BEGIN
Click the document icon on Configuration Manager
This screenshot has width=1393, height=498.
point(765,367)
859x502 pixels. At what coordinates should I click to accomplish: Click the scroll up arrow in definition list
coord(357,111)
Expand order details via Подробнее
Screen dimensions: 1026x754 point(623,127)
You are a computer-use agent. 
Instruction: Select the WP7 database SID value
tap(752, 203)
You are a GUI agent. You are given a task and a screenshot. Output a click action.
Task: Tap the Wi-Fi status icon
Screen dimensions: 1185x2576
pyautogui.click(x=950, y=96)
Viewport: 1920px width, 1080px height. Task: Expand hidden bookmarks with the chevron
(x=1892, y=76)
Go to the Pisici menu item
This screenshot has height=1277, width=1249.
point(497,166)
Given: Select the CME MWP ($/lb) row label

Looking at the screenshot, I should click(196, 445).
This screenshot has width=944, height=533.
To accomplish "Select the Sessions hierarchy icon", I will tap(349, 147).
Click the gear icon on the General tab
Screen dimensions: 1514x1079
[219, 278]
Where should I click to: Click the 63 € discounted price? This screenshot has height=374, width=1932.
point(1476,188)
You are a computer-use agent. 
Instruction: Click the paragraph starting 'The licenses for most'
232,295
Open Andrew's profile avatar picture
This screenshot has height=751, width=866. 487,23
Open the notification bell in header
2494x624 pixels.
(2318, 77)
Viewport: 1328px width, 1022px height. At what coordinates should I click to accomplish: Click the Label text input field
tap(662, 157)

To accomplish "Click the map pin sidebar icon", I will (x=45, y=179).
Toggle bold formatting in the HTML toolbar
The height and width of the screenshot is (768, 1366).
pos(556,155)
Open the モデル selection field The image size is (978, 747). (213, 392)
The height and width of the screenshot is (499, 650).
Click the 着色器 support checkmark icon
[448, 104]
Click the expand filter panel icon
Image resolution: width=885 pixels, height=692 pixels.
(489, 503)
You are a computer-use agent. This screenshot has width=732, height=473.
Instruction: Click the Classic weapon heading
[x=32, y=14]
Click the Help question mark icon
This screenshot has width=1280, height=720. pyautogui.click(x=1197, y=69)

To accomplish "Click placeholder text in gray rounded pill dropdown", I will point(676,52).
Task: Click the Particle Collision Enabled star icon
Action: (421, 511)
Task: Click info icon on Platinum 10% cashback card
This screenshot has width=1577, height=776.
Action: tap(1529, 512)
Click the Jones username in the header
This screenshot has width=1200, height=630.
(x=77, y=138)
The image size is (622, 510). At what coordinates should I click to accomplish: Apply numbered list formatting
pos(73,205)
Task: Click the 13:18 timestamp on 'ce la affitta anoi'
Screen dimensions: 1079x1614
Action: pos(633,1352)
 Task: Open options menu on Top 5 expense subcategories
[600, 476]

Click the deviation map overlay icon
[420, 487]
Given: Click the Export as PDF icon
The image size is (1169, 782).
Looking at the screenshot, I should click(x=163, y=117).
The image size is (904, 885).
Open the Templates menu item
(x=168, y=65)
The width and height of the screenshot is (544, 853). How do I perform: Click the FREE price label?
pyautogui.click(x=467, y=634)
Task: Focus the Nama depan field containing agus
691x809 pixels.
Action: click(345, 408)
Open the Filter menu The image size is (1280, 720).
END
◆ Work to be completed
Copy every line above without changes.

◆ Result below
Click the document icon on Configuration Manager
This screenshot has width=1393, height=498.
point(765,367)
859x502 pixels. At what coordinates should I click to accomplish: Click the scroll up arrow in definition list
coord(357,111)
Expand order details via Подробнее
Screen dimensions: 1026x754 point(623,127)
You are a computer-use agent. 
Instruction: Select the WP7 database SID value
tap(752, 203)
You are a GUI agent. You are given a task and a screenshot. Output a click action.
Task: Tap the Wi-Fi status icon
Screen dimensions: 1185x2576
pyautogui.click(x=950, y=96)
Viewport: 1920px width, 1080px height. Task: Expand hidden bookmarks with the chevron
(x=1892, y=76)
Go to the Pisici menu item
This screenshot has height=1277, width=1249.
point(497,166)
Given: Select the CME MWP ($/lb) row label

Looking at the screenshot, I should click(196, 445).
This screenshot has width=944, height=533.
To accomplish "Select the Sessions hierarchy icon", I will tap(349, 147).
Click the gear icon on the General tab
Screen dimensions: 1514x1079
[219, 278]
Where should I click to: Click the 63 € discounted price? This screenshot has height=374, width=1932.
point(1476,188)
You are a computer-use agent. 
Instruction: Click the paragraph starting 'The licenses for most'
232,295
Open Andrew's profile avatar picture
This screenshot has height=751, width=866. 487,23
Open the notification bell in header
2494x624 pixels.
(2318, 77)
Viewport: 1328px width, 1022px height. At what coordinates should I click to accomplish: Click the Label text input field
tap(662, 157)

To accomplish "Click the map pin sidebar icon", I will (x=45, y=179).
Toggle bold formatting in the HTML toolbar
The height and width of the screenshot is (768, 1366).
pos(556,155)
Open the モデル selection field The image size is (978, 747). (213, 392)
The height and width of the screenshot is (499, 650).
Click the 着色器 support checkmark icon
[448, 104]
Click the expand filter panel icon
Image resolution: width=885 pixels, height=692 pixels.
(489, 503)
You are a computer-use agent. This screenshot has width=732, height=473.
Instruction: Click the Classic weapon heading
[x=32, y=14]
Click the Help question mark icon
This screenshot has width=1280, height=720. pyautogui.click(x=1197, y=69)

To accomplish "Click placeholder text in gray rounded pill dropdown", I will point(676,52).
Task: Click the Particle Collision Enabled star icon
Action: (421, 511)
Task: Click info icon on Platinum 10% cashback card
This screenshot has width=1577, height=776.
Action: tap(1529, 512)
Click the Jones username in the header
This screenshot has width=1200, height=630.
(x=77, y=138)
The image size is (622, 510). At what coordinates should I click to accomplish: Apply numbered list formatting
pos(73,205)
Task: Click the 13:18 timestamp on 'ce la affitta anoi'
Screen dimensions: 1079x1614
Action: pos(633,1352)
 Task: Open options menu on Top 5 expense subcategories
[600, 476]

Click the deviation map overlay icon
[420, 487]
Given: Click the Export as PDF icon
The image size is (1169, 782).
Looking at the screenshot, I should click(x=163, y=117).
The image size is (904, 885).
Open the Templates menu item
(x=168, y=65)
The width and height of the screenshot is (544, 853). How do I perform: Click the FREE price label?
pyautogui.click(x=467, y=634)
Task: Focus the Nama depan field containing agus
691x809 pixels.
Action: click(345, 408)
Open the Filter menu The image size is (1280, 720).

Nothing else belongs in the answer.